◆ Фрагмент текста ◆

Беседы с Громадиным помогли мне быстрее войти в курс дела. Я и не подозревал, что наша военная наука столь детально разработала вопросы противовоздушной обороны крупных административных и промышленных центров. Да это и неудивительно — войска ПВО страны в то время были несколько обособлены. Видимо, в значительной степени это обусловливалось требованиями секретности. Правда, в период предвоенного бурного развития войск ПВО в них направлялось много командиров, инженеров, политработников из полевой артиллерии, пехоты, специальных войск. Среди них у меня было немало знакомых. Но как-то так получалось, что с уходом этих людей в ПВО я терял их из виду.

Мне пришлось взяться за учебники, усердно знакомиться с директивными документами. До поздней ночи засиживался я над книгами и все больше убеждался, что войска, в которых приходится мне служить, имеют свои, присущие только им особенности, оснащены новейшей по тому времени боевой техникой.

◆ Исходные данные ◆
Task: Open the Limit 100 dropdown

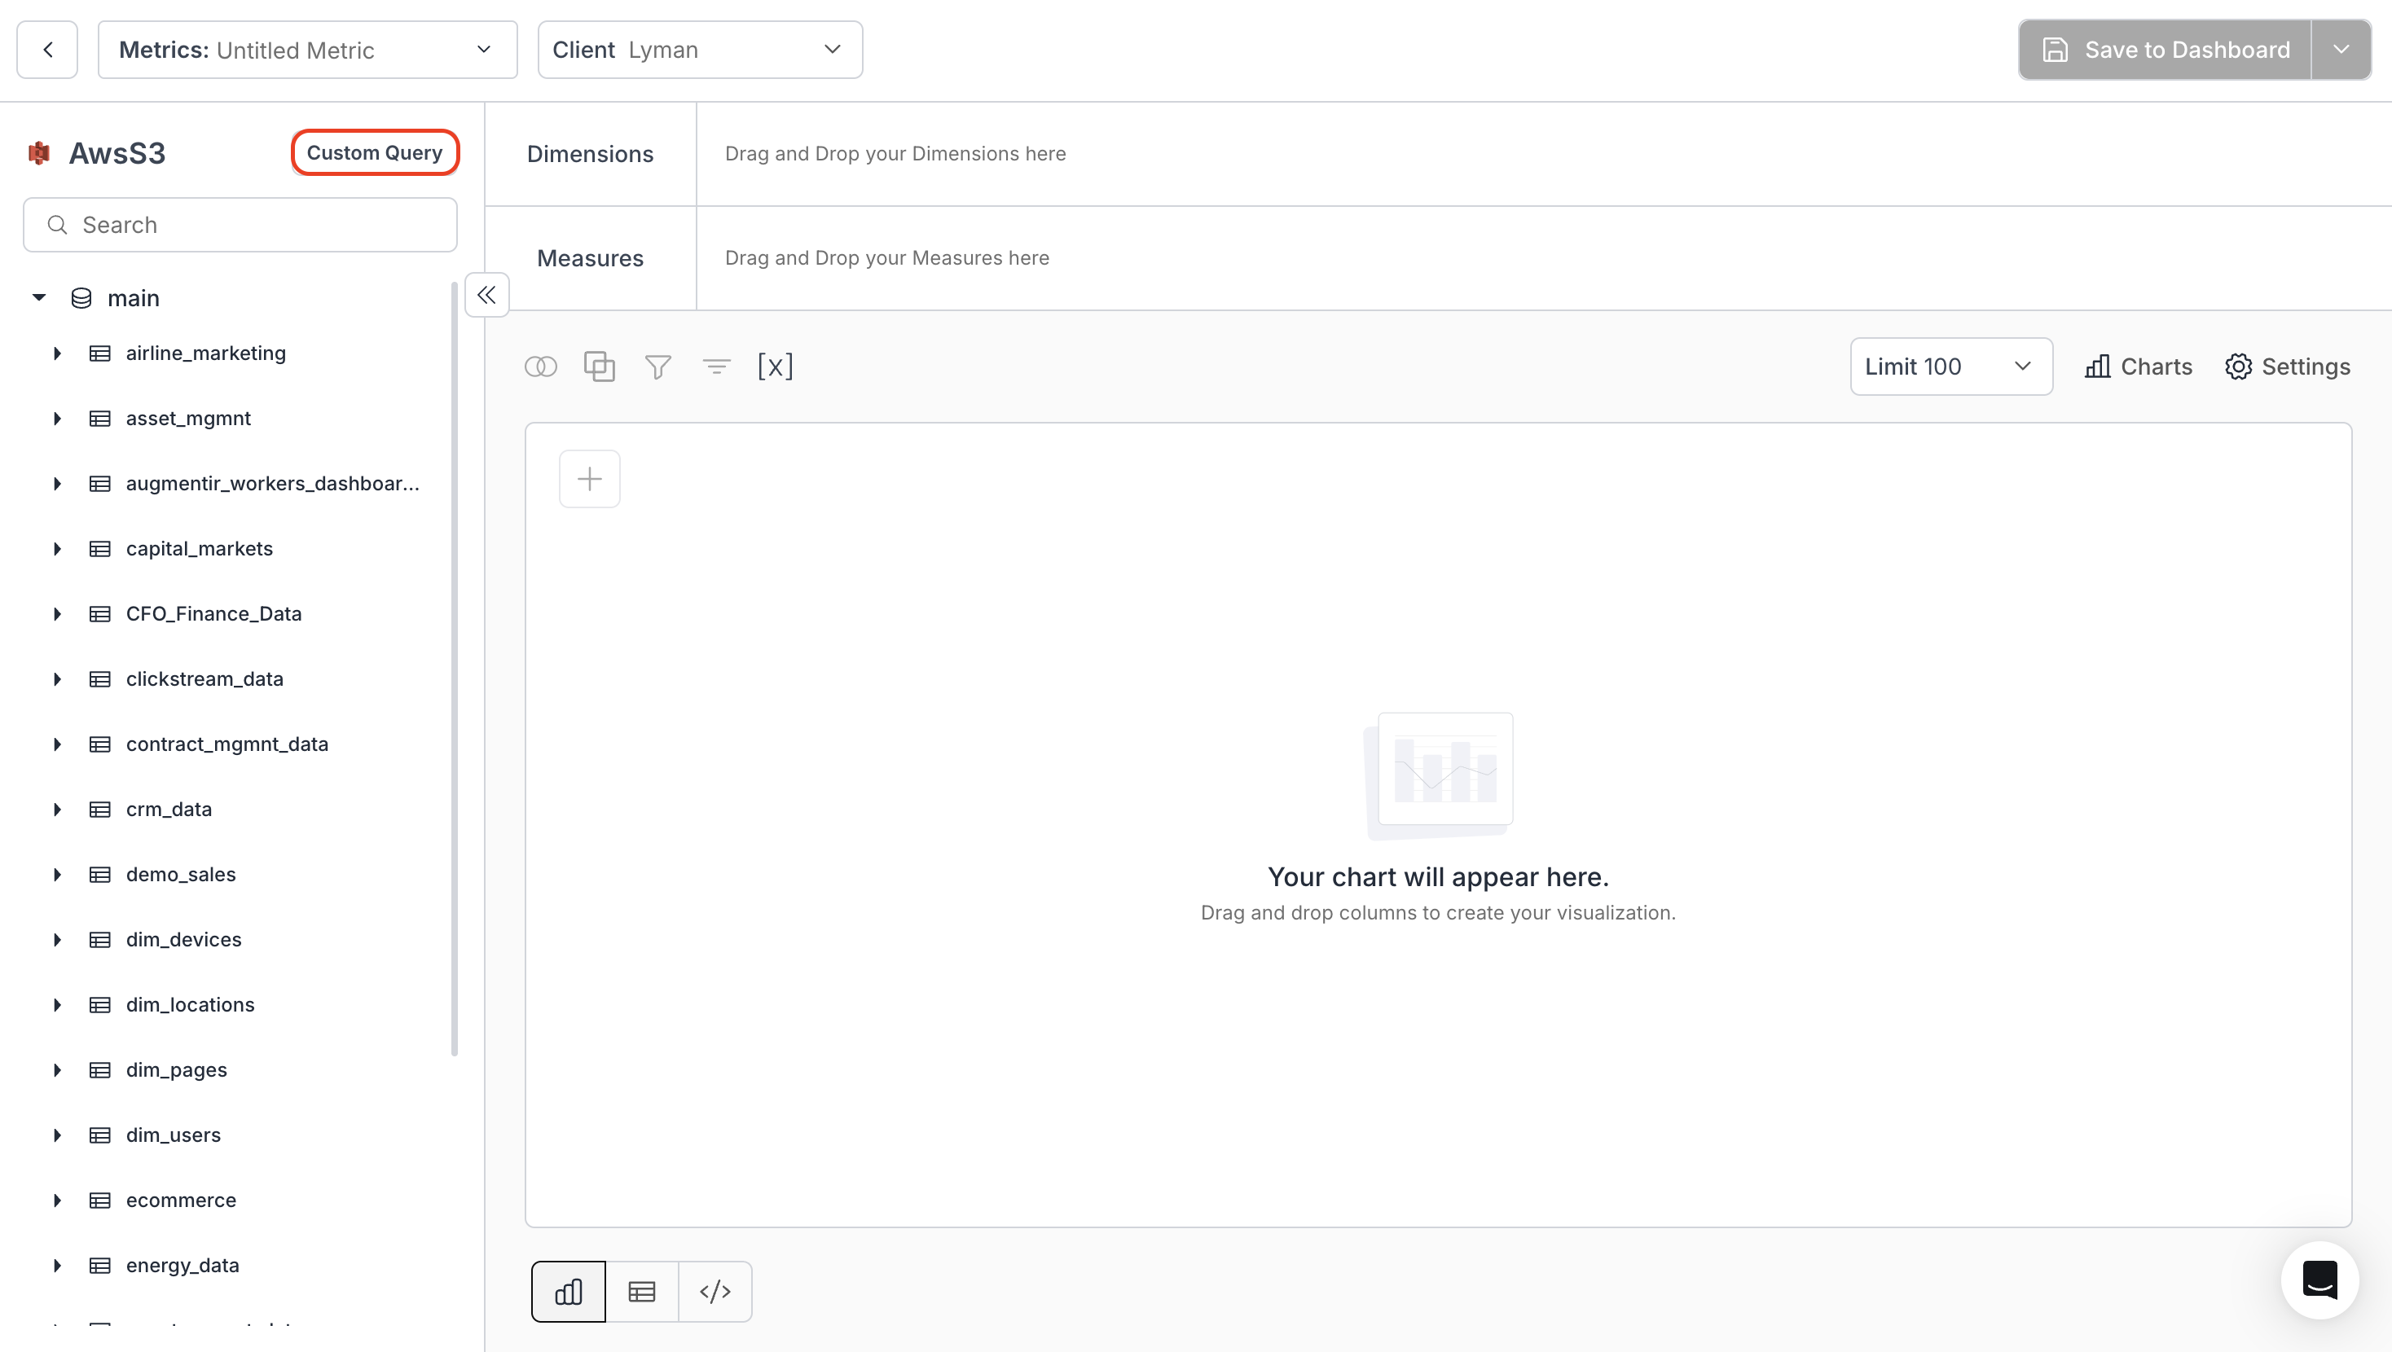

◆ Задания ◆
1) Чем, согласно фрагменту о войсках ПВО, в значительной степени обусловливалась обособленность войск ПВО страны в то время?
2) Перепишите из фрагмента о войсках ПВО отрывок, начиная со слов «Беседы с Громадиным» и заканчивая словами «их из виду.».

◆ Ответы ◆
1) Требованиями секретности.

2)
Беседы с Громадиным помогли мне быстрее войти в курс дела. Я и не подозревал, что наша военная наука столь детально разработала вопросы противовоздушной обороны крупных административных и промышленных центров. Да это и неудивительно — войска ПВО страны в то время были несколько обособлены. Видимо, в значительной степени это обусловливалось требованиями секретности. Правда, в период предвоенного бурного развития войск ПВО в них направлялось много командиров, инженеров, политработников из полевой артиллерии, пехоты, специальных войск. Среди них у меня было немало знакомых. Но как-то так получалось, что с уходом этих людей в ПВО я терял их из виду.